*** PROVIDED DATA Section Begins ***

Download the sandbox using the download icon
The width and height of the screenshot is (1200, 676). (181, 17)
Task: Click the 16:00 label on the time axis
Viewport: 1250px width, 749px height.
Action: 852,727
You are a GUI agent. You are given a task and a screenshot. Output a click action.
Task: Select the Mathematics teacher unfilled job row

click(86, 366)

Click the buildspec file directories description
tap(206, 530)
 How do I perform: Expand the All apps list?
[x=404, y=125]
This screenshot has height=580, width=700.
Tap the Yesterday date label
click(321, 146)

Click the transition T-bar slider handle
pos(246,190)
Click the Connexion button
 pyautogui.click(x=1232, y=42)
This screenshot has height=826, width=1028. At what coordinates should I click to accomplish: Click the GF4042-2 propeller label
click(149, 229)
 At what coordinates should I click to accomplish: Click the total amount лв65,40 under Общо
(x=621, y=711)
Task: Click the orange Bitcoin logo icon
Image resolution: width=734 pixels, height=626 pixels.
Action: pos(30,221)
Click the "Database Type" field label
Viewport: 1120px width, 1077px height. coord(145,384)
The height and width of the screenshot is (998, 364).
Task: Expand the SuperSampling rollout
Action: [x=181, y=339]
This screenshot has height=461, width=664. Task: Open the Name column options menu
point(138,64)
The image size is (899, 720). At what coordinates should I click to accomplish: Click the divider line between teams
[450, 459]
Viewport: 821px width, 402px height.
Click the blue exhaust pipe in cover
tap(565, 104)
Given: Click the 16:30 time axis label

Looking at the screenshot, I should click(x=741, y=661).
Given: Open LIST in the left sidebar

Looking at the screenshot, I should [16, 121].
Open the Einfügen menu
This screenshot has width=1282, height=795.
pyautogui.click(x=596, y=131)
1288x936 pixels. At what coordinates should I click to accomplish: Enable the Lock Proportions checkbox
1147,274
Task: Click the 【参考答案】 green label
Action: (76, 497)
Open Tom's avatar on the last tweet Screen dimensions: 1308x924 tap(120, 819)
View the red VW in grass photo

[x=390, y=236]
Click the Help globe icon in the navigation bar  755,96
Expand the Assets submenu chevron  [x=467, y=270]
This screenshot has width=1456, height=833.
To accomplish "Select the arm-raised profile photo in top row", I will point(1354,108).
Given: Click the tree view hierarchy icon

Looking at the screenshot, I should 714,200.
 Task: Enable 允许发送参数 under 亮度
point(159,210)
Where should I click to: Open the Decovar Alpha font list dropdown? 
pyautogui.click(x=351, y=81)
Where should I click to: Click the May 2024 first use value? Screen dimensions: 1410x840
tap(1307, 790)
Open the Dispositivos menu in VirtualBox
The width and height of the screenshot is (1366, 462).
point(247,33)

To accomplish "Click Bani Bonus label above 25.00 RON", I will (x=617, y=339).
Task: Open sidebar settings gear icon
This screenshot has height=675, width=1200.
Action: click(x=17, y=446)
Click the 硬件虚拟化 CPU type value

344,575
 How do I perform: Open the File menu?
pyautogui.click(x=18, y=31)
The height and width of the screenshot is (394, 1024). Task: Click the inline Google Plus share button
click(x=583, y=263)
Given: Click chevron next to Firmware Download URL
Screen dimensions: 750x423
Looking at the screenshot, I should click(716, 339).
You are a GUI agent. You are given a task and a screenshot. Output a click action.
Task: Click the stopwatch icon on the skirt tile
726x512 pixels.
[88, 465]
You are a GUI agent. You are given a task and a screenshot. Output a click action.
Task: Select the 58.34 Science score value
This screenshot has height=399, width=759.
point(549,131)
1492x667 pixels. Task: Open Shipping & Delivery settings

*** PROVIDED DATA Section Ends ***

- **PROMPT**
Find and count the lines of the data that include the string "will", and report that figure by itself.

- **ANSWER TO THE PROBLEM**
2